Por último, me interesa llamar la atención sobre un peculiar dictamen fiscal(56), cuyos argumentos fueron luego recogidos
por la Corte Suprema(57), en donde teniéndose la oportunidad de señalar que el animus difamandi no forma parte del tipo
de la difamación (pues este dato aparecía en el escrito de querella), se optó, una vez más, por la teoría del animus
difamandi: “El querellante reconoce: si bien no me atribuye la comisión de un delito, al dejar entender que puedo cometerlo,
me está atribuyendo no un hecho ni una conducta, sino una cualidad que… puede perjudicar mi honor o reputación.
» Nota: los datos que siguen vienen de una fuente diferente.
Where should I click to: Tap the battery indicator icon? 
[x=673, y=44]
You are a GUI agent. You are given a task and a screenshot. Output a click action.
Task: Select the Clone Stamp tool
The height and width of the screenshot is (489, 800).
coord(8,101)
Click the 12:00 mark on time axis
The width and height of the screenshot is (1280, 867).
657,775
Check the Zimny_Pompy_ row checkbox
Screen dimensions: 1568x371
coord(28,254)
Para
al final concluir, que ‘la ausencia de ánimus difamandi o injuriandi no puede ni debe confundirse con la falta de dolo’.
Afirmaciones que fluyen del propio escrito de querella, que desvanecen la existencia del delito de difamación sancionado
por el artículo 132 del Código Penal…”. Resulta anecdótico que cuando el querellante pone en bandeja los argumentos que
han de ser tomados en cuenta a la hora de resolver el caso, éstos sean utilizados en su propia contra por una indebida
interpretación de la ley penal, en concreto, del tipo de lo injusto de la difamación.